Harga emas kembali menunjukkan tren naik pada perdagangan yang berlangsung pada Kamis, 18 Juni 2026 WIB, ketika para pelaku pasar menunggu keputusan kebijakan moneter pertama Federal Reserve di bawah kepemimpinan Kevin Warsh. Di saat yang bersamaan, investor juga memperhatikan perkembangan kesepakatan damai antara Amerika Serikat dan Iran yang masih belum final.
Menurut laporan Reuters, harga emas spot meningkat sebesar 0,3 persen menjadi USD 4.344,47 per ons, yang setara dengan sekitar Rp73,86 juta per ons. Sementara itu, kontrak berjangka emas AS juga mengalami kenaikan sebesar 0,2 persen, mencapai USD 4.364,70 per ons atau sekitar Rp74,20 juta per ons.
Analisis Kenaikan Harga Emas
Pedagang logam independen, Tai Wong, menyatakan bahwa kenaikan harga emas disebabkan oleh harapan sebagian investor bahwa Kevin Warsh akan mengambil kebijakan suku bunga yang lebih lunak. “Pembeli emas tampaknya bertaruh bahwa Warsh akan bersikap lebih dovish hari ini. Itu membuat harga emas terus bergerak naik meski pasar saham biasa saja, imbal hasil obligasi meningkat, dan dolar AS juga menguat,” ungkap Wong.

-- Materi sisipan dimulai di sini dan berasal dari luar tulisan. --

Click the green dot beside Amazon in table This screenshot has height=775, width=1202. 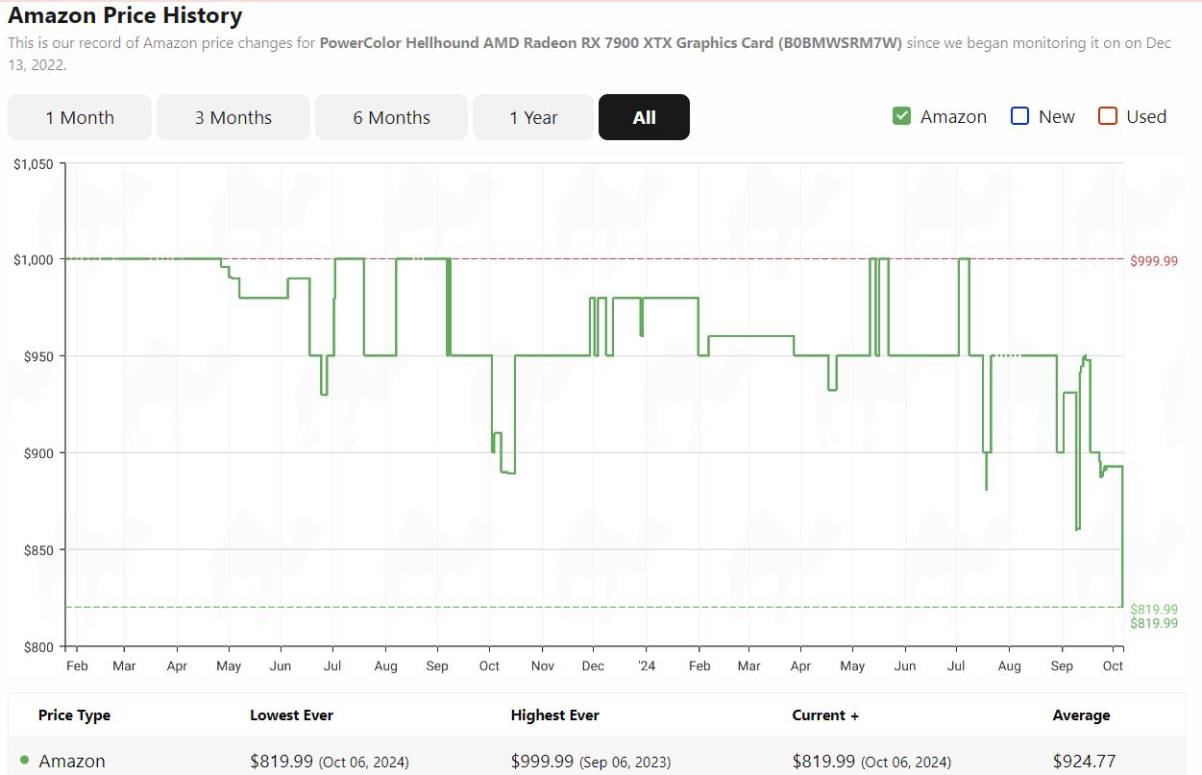[24, 761]
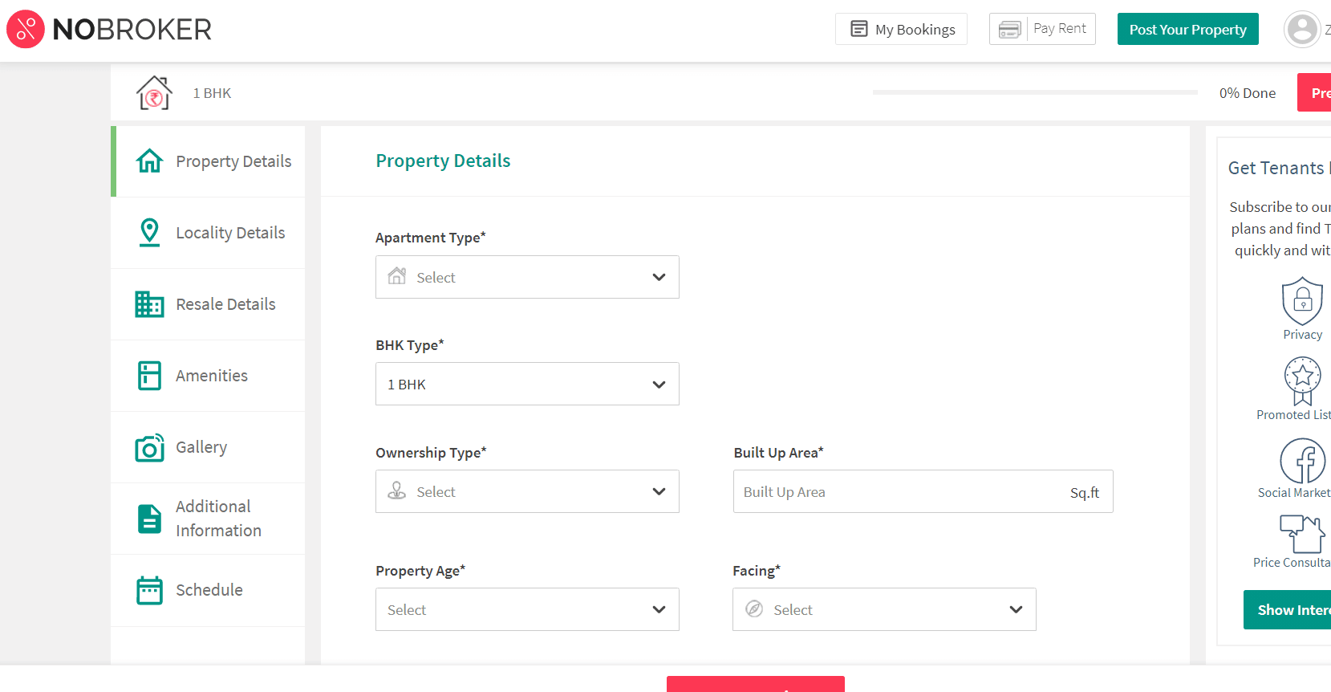Click the rupee house icon beside 1 BHK

(154, 93)
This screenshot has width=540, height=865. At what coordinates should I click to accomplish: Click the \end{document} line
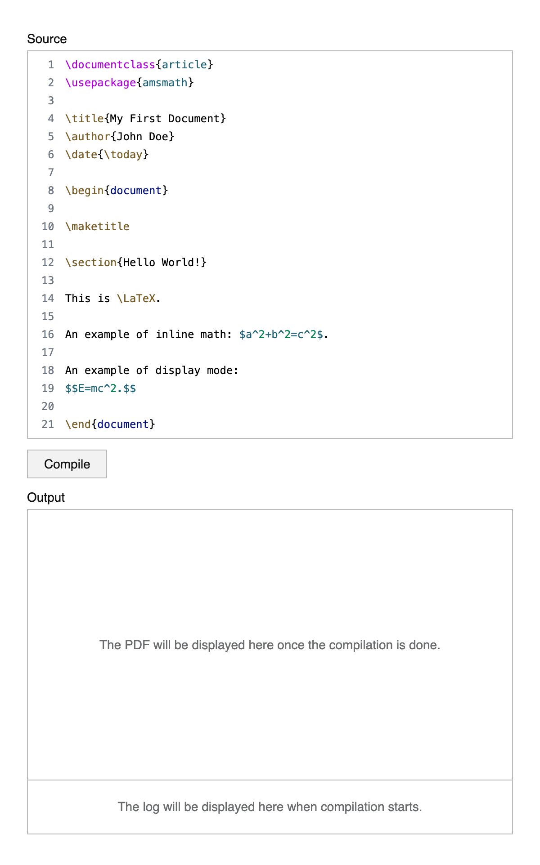tap(110, 424)
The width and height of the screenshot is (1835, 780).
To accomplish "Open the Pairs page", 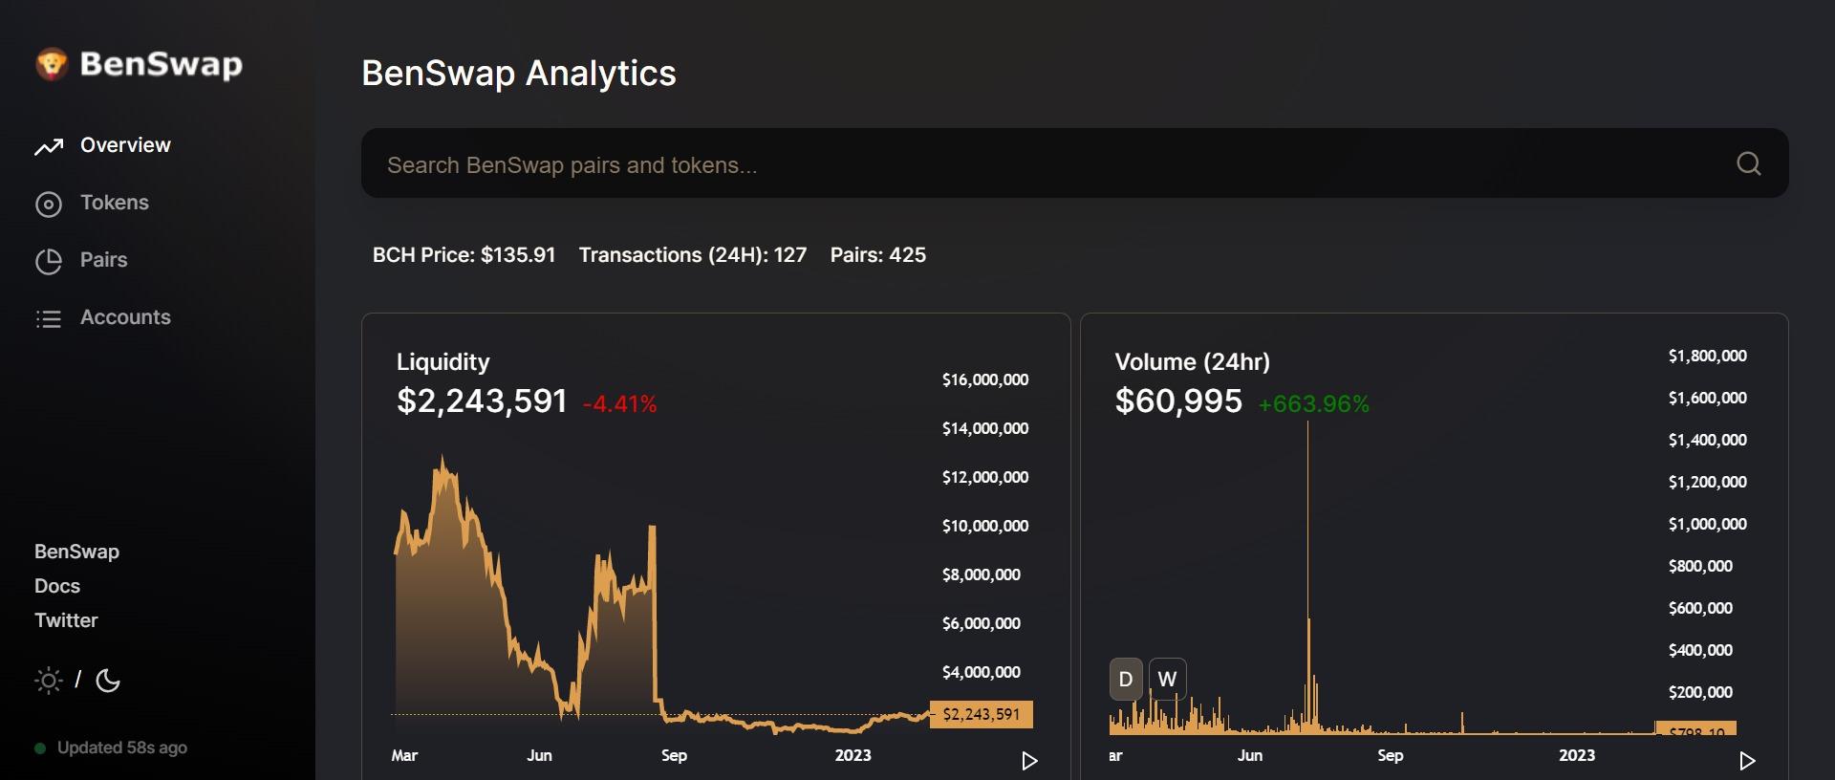I will tap(104, 260).
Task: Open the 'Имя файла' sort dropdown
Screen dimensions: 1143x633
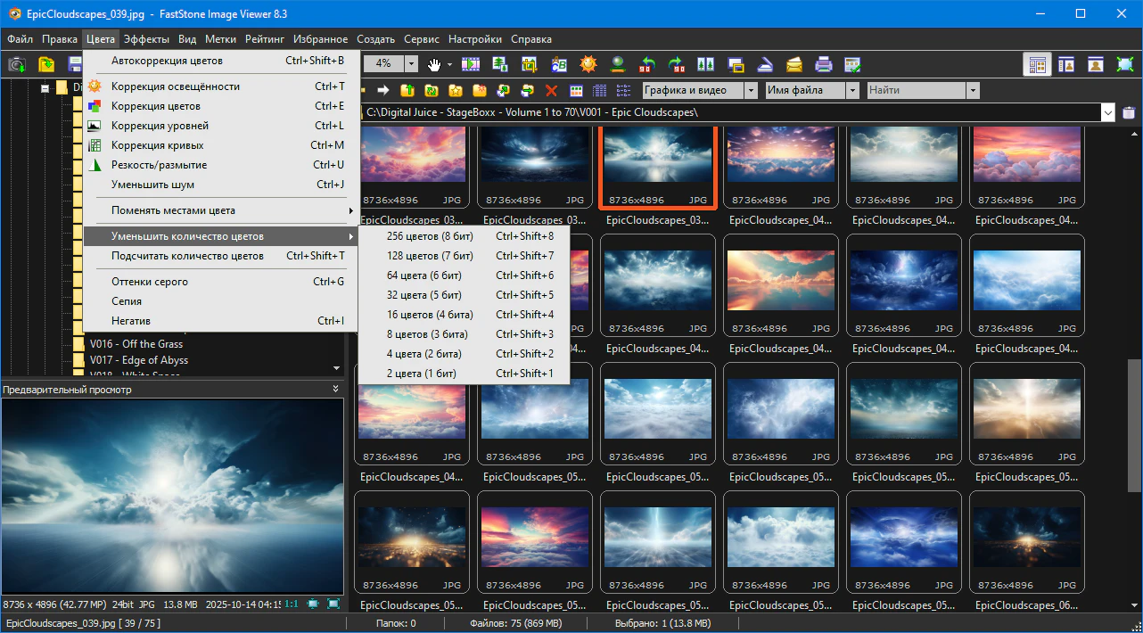Action: 852,90
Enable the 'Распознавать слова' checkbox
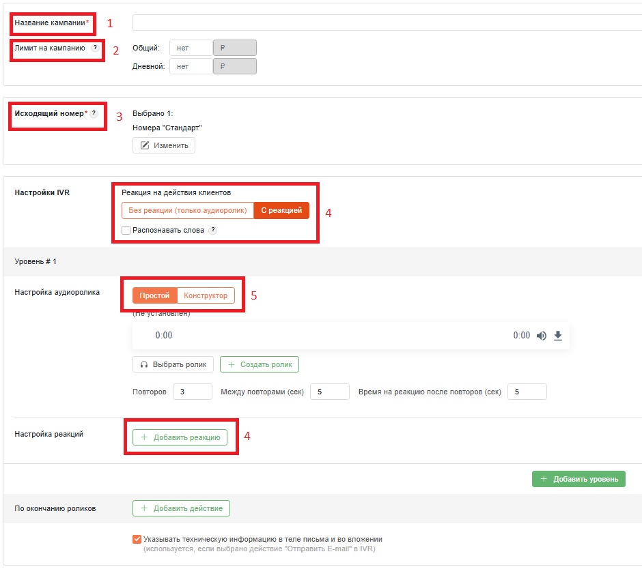642x569 pixels. coord(126,231)
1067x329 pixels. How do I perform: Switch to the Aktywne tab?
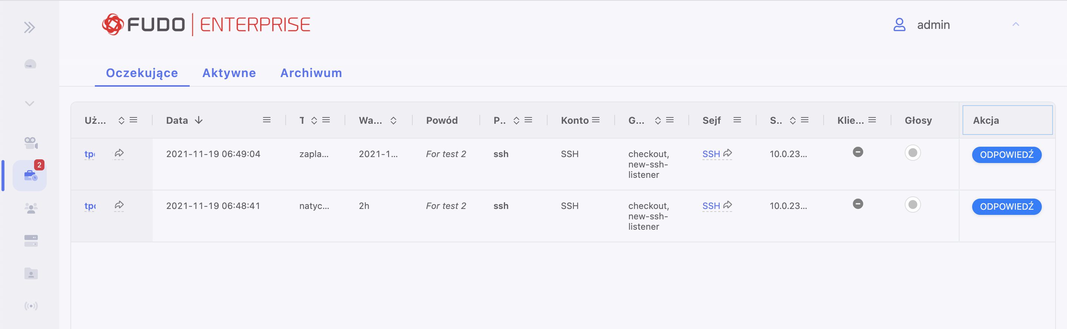click(229, 73)
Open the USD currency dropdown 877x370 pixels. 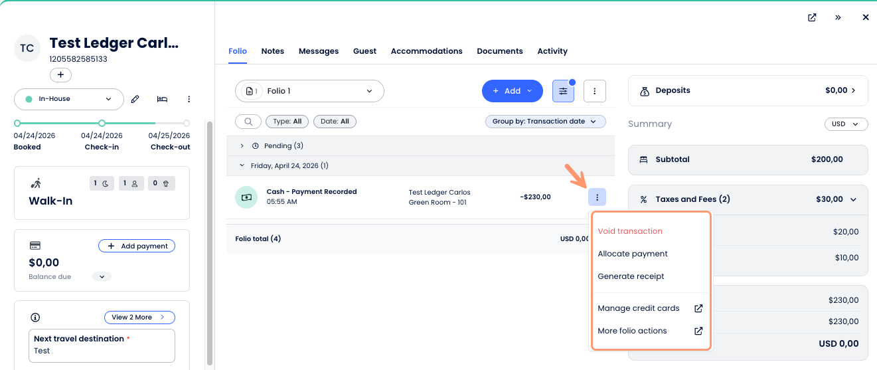[x=846, y=124]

Pasar kini menantikan pengumuman mengenai suku bunga, pernyataan kebijakan, dan proyeksi ekonomi terbaru dari Federal Reserve yang dijadwalkan akan dirilis pada pukul 14.00 waktu setempat. Setelah pengumuman tersebut, Warsh, yang menggantikan Jerome Powell sebagai Ketua The Fed bulan lalu, akan mengadakan konferensi pers.
Proyeksi Harga Emas ke Depan
Analis Riset Senior FXTM, Lukman Otunuga, menjelaskan bahwa pergerakan harga emas dalam jangka pendek sangat bergantung pada level teknikal yang penting. “Jika level USD 4.300 per ons atau sekitar Rp73,10 juta mampu bertahan sebagai area dukungan yang kuat, harga berpotensi naik menuju USD 4.350 per ons atau sekitar Rp73,95 juta. Namun jika menembus ke bawah USD 4.300, tekanan jual bisa membawa harga kembali ke area dukungan USD 4.250 hingga USD 4.200 per ons,” jelas Otunuga.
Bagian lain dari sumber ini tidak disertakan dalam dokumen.